_TASK TO COMPLETE:_
Take the records underneath and set them down exactly.

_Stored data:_

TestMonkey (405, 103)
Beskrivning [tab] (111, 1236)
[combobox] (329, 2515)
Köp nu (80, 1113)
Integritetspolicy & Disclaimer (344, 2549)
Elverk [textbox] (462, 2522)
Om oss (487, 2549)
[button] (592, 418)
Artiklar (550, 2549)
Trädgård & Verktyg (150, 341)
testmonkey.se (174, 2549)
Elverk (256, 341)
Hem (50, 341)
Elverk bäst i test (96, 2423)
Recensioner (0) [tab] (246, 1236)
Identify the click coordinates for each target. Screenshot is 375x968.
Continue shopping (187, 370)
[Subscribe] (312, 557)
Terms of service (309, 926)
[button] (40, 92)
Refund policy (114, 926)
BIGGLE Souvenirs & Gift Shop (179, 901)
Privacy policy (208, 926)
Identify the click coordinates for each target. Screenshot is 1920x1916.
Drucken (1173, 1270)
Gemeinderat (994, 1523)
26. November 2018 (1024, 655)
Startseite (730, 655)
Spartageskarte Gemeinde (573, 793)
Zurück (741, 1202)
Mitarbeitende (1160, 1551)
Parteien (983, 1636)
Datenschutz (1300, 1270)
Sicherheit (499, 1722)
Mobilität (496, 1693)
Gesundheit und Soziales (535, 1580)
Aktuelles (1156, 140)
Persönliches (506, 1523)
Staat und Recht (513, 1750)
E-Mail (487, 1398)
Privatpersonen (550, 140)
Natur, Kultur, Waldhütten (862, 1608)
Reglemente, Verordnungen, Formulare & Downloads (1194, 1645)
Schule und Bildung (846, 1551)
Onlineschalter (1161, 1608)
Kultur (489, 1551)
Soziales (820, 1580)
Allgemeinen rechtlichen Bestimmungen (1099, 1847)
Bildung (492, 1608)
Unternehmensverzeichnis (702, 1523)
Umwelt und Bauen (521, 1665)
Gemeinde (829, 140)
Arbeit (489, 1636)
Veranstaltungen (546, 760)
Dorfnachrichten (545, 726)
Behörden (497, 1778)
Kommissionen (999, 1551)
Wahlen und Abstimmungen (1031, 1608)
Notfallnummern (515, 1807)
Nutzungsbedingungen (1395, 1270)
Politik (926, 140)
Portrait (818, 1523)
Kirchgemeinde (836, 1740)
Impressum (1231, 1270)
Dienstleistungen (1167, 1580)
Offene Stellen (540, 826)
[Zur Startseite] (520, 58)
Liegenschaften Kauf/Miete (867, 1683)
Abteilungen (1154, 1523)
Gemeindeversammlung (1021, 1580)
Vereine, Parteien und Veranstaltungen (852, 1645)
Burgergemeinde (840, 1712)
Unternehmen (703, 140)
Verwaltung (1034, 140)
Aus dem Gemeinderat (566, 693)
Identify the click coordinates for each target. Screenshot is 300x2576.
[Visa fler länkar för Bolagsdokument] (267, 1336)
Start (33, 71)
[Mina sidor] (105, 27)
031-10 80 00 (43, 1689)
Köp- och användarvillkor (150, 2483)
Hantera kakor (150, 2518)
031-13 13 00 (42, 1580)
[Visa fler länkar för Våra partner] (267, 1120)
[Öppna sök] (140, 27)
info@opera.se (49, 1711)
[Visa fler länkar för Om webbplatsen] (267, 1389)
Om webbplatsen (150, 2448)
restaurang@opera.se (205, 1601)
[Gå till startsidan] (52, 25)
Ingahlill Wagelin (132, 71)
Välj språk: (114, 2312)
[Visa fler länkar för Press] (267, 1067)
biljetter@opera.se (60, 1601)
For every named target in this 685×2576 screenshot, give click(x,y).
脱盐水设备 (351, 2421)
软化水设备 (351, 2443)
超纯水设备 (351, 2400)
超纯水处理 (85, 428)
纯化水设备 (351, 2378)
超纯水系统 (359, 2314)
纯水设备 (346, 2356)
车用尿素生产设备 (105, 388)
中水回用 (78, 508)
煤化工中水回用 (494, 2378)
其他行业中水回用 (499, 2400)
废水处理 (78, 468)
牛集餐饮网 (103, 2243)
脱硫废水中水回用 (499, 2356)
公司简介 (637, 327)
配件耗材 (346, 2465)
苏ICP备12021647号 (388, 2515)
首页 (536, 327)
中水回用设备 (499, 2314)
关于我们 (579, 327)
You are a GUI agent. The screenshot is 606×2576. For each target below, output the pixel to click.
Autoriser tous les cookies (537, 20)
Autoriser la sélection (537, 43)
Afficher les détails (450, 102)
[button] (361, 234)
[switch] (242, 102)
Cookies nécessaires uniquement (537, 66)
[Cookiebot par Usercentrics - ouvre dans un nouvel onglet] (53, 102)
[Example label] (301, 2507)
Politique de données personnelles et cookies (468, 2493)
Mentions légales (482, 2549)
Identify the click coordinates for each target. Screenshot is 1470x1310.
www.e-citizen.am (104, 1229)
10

_TASK RESULT:_
TestMonkey (405, 103)
Beskrivning [tab] (111, 1236)
[combobox] (329, 2515)
Köp nu (80, 1113)
Integritetspolicy & Disclaimer (344, 2549)
Elverk [textbox] (462, 2522)
Om oss (487, 2549)
[button] (592, 418)
Artiklar (550, 2549)
Trädgård & Verktyg (150, 341)
testmonkey.se (174, 2549)
Elverk (256, 341)
Hem (50, 341)
Elverk bäst i test (96, 2423)
Recensioner (0) [tab] (246, 1236)
Identify the click coordinates for each target. Screenshot is 375x968.
Continue shopping (187, 370)
[Subscribe] (312, 557)
Terms of service (309, 926)
[button] (40, 92)
Refund policy (114, 926)
BIGGLE Souvenirs & Gift Shop (179, 901)
Privacy policy (208, 926)
Identify the click coordinates for each target. Screenshot is 1920x1916.
Drucken (1173, 1270)
Gemeinderat (994, 1523)
26. November 2018 (1024, 655)
Startseite (730, 655)
Spartageskarte Gemeinde (573, 793)
Zurück (741, 1202)
Mitarbeitende (1160, 1551)
Parteien (983, 1636)
Datenschutz (1300, 1270)
Sicherheit (499, 1722)
Mobilität (496, 1693)
Gesundheit und Soziales (535, 1580)
Aktuelles (1156, 140)
Persönliches (506, 1523)
Staat und Recht (513, 1750)
E-Mail (487, 1398)
Privatpersonen (550, 140)
Natur, Kultur, Waldhütten (862, 1608)
Reglemente, Verordnungen, Formulare & Downloads (1194, 1645)
Schule und Bildung (846, 1551)
Onlineschalter (1161, 1608)
Kultur (489, 1551)
Soziales (820, 1580)
Allgemeinen rechtlichen Bestimmungen (1099, 1847)
Bildung (492, 1608)
Unternehmensverzeichnis (702, 1523)
Umwelt und Bauen (521, 1665)
Gemeinde (829, 140)
Arbeit (489, 1636)
Veranstaltungen (546, 760)
Dorfnachrichten (545, 726)
Behörden (497, 1778)
Kommissionen (999, 1551)
Wahlen und Abstimmungen (1031, 1608)
Notfallnummern (515, 1807)
Nutzungsbedingungen (1395, 1270)
Politik (926, 140)
Portrait (818, 1523)
Kirchgemeinde (836, 1740)
Impressum (1231, 1270)
Dienstleistungen (1167, 1580)
Offene Stellen (540, 826)
[Zur Startseite] (520, 58)
Liegenschaften Kauf/Miete (867, 1683)
Abteilungen (1154, 1523)
Gemeindeversammlung (1021, 1580)
Vereine, Parteien und Veranstaltungen (852, 1645)
Burgergemeinde (840, 1712)
Unternehmen (703, 140)
Verwaltung (1034, 140)
Aus dem Gemeinderat (566, 693)
Identify the click coordinates for each target. Screenshot is 300x2576.
[Visa fler länkar för Bolagsdokument] (267, 1336)
Start (33, 71)
[Mina sidor] (105, 27)
031-10 80 00 (43, 1689)
Köp- och användarvillkor (150, 2483)
Hantera kakor (150, 2518)
031-13 13 00 (42, 1580)
[Visa fler länkar för Våra partner] (267, 1120)
[Öppna sök] (140, 27)
info@opera.se (49, 1711)
[Visa fler länkar för Om webbplatsen] (267, 1389)
Om webbplatsen (150, 2448)
restaurang@opera.se (205, 1601)
[Gå till startsidan] (52, 25)
Ingahlill Wagelin (132, 71)
Välj språk: (114, 2312)
[Visa fler länkar för Press] (267, 1067)
biljetter@opera.se (60, 1601)
For every named target in this 685×2576 screenshot, give click(x,y).
脱盐水设备 (351, 2421)
软化水设备 (351, 2443)
超纯水设备 (351, 2400)
超纯水处理 (85, 428)
纯化水设备 (351, 2378)
超纯水系统 (359, 2314)
纯水设备 (346, 2356)
车用尿素生产设备 (105, 388)
中水回用 (78, 508)
煤化工中水回用 (494, 2378)
其他行业中水回用 (499, 2400)
废水处理 (78, 468)
牛集餐饮网 (103, 2243)
脱硫废水中水回用 (499, 2356)
公司简介 (637, 327)
配件耗材 (346, 2465)
苏ICP备12021647号 (388, 2515)
首页 (536, 327)
中水回用设备 (499, 2314)
关于我们 (579, 327)
You are a GUI agent. The screenshot is 606×2576. For each target below, output the pixel to click.
Autoriser tous les cookies (537, 20)
Autoriser la sélection (537, 43)
Afficher les détails (450, 102)
[button] (361, 234)
[switch] (242, 102)
Cookies nécessaires uniquement (537, 66)
[Cookiebot par Usercentrics - ouvre dans un nouvel onglet] (53, 102)
[Example label] (301, 2507)
Politique de données personnelles et cookies (468, 2493)
Mentions légales (482, 2549)
Identify the click coordinates for each target. Screenshot is 1470x1310.
www.e-citizen.am (104, 1229)
10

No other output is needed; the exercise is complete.